→ Exercise instructions
Look through the material below and show every line with the word "screenshot".

(Beginning of Records for the exercise)

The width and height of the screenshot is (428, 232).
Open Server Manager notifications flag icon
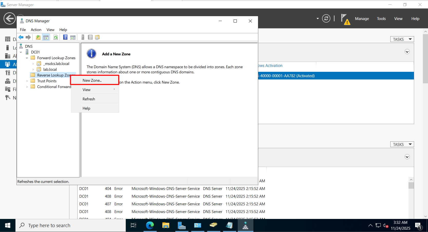345,19
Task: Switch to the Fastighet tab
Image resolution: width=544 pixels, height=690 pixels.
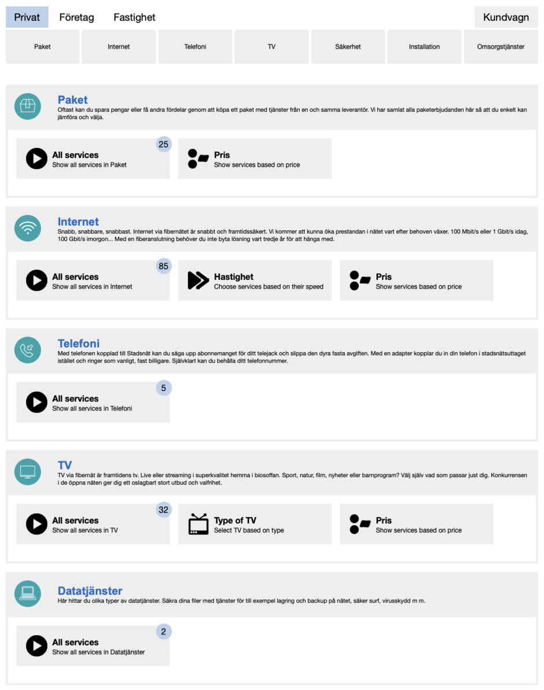Action: [x=134, y=17]
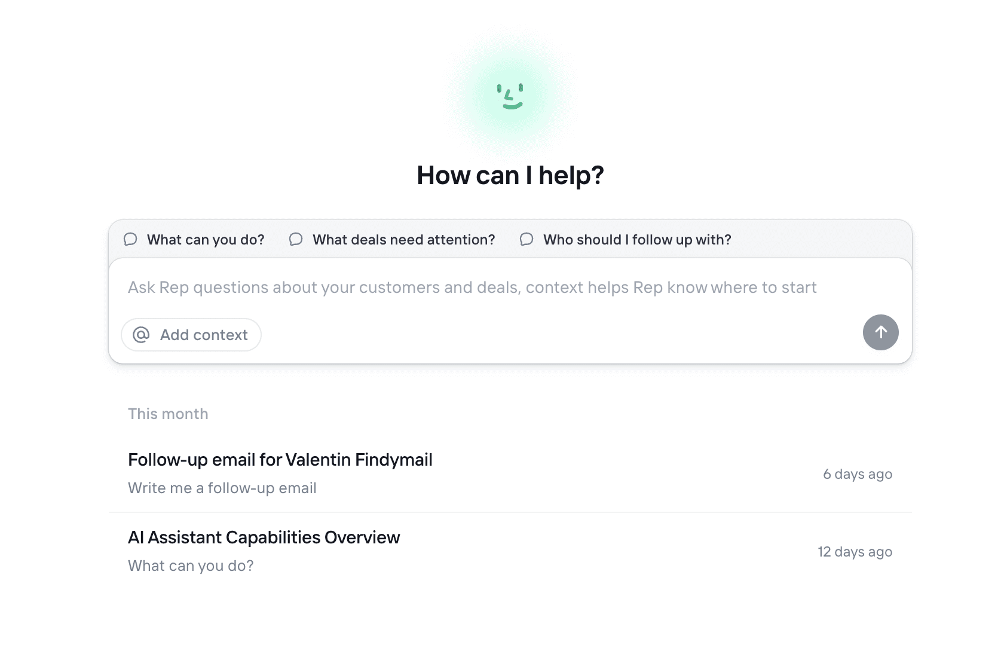Choose the 'Who should I follow up with?' prompt

tap(636, 239)
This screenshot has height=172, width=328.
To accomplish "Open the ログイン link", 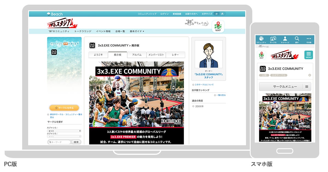I will 164,14.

(End of Records for the exercise)

→ Output of the exercise
The width and height of the screenshot is (428, 232).
This screenshot has height=172, width=328.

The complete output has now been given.